That said, even regular lossless files at 16-bit and 44kHz sound great on the AK100, thanks to the quality of the Wolfson D/A converter. There’s also a five-band graphic equalizer; many audiophiles sneer at using one, but it’s useful in some situations. It’s not parametric—you can’t control the EQ points, but they’re quite musical, at 60, 170, 310, 600, and 16,000Hz. The AK100 supports stereo Bluetooth streaming, so you can listen to music wirelessly, albeit at slightly compromised sound quality. Iriver recommends sticking with 44.1kHz or 48kHz files in this case, as larger ones will strain the wireless connection.
The 2,000mAh battery lasted for a solid 10 hours, 5 minutes on a continuous playback test while driving the Sennheiser HD 25 II headphone pair. But without an AC adapter, the player takes almost six hours to charge via USB, which is disappointing.
Omissions and Conclusions
So the audio quality is excellent, if not necessarily worth $700. But with the AK100, you’re also giving up a lot of features that much less expensive players have had for years. There’s no camera (front or rear) or high-definition camcorder. It doesn’t run apps. There’s no Wi-Fi, so you can’t sync music wirelessly, access any cloud storage, or listen to streaming services. You can’t record any audio at all, which seems like a missed opportunity, given that studio-quality 24-bit, 96kHz recorders run $200 to $400 and sometimes even include built-in stereo condenser microphones at that price.

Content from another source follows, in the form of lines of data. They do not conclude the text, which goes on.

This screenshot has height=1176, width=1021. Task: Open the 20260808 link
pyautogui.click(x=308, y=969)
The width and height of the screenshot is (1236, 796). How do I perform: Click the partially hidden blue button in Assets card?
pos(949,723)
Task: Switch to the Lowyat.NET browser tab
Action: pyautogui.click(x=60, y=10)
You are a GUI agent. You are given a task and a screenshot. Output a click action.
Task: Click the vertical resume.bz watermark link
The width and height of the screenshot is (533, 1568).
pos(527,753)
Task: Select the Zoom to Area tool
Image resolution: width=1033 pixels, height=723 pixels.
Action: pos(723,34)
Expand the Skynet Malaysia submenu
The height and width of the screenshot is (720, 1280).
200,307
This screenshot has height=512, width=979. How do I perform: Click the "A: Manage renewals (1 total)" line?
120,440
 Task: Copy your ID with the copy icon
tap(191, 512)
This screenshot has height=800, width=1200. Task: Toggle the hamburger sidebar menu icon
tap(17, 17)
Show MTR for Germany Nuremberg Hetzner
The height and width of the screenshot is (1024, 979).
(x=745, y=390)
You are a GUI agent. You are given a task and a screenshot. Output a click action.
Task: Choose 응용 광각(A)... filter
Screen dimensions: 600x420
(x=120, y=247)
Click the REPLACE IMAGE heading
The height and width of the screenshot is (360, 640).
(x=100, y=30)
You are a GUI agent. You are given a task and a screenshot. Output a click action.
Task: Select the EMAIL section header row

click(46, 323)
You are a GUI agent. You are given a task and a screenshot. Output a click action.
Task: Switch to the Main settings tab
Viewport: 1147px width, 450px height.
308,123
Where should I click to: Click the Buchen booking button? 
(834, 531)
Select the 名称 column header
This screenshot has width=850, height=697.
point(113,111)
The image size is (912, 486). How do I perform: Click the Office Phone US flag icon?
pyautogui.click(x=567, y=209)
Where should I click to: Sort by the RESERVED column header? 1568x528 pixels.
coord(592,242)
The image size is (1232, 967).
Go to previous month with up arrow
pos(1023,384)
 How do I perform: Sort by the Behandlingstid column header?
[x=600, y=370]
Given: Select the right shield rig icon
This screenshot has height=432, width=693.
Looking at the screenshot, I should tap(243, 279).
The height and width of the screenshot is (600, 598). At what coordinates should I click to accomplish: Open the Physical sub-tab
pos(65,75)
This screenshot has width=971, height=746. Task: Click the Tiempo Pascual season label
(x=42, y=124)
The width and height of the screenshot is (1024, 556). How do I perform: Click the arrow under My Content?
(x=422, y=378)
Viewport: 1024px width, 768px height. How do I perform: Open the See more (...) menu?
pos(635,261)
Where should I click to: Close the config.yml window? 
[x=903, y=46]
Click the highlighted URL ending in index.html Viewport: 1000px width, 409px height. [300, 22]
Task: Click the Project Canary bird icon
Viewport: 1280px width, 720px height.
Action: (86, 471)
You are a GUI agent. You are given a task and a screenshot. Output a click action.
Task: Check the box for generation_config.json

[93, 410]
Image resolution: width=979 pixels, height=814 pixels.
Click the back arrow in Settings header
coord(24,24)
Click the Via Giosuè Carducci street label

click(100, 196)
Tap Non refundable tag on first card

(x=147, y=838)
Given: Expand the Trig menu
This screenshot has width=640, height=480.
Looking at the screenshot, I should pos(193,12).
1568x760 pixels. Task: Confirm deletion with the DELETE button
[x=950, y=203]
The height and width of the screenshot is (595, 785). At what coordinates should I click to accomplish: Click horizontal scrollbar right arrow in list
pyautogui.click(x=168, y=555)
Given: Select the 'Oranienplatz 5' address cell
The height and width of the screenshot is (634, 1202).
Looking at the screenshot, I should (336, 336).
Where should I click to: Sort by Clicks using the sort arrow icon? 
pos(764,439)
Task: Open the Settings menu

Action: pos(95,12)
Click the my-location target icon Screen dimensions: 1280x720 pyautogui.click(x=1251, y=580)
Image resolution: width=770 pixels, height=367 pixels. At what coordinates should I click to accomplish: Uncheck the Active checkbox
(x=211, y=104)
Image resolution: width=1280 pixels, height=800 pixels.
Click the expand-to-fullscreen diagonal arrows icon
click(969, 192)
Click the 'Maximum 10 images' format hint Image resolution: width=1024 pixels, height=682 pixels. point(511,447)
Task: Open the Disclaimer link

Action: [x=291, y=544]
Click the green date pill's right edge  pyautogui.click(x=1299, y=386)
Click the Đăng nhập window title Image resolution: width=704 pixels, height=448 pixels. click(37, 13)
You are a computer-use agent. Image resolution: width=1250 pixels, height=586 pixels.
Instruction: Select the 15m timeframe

Incredibly, there’s no AAC or Apple Lossless support—an almost unbelievable omission, given the iTunes Store’s overwhelming market share, and the fact that many audiophiles committed to ripping CDs to Apple Lossless years ago. If you use iTunes, this player is more trouble than it’s worth. And while HDtracks downloads often sound incredible, they’re expensive, and the site’s archaic file downloader requires Java, freezes up often, and looks like something you’d use to log into Netzero or Juno on Windows 95. A spokesperson for the company said HDtracks is putting the final touches on a new downloader that should become available sometime in the next few weeks; I tested it during the review and found it a huge improvement.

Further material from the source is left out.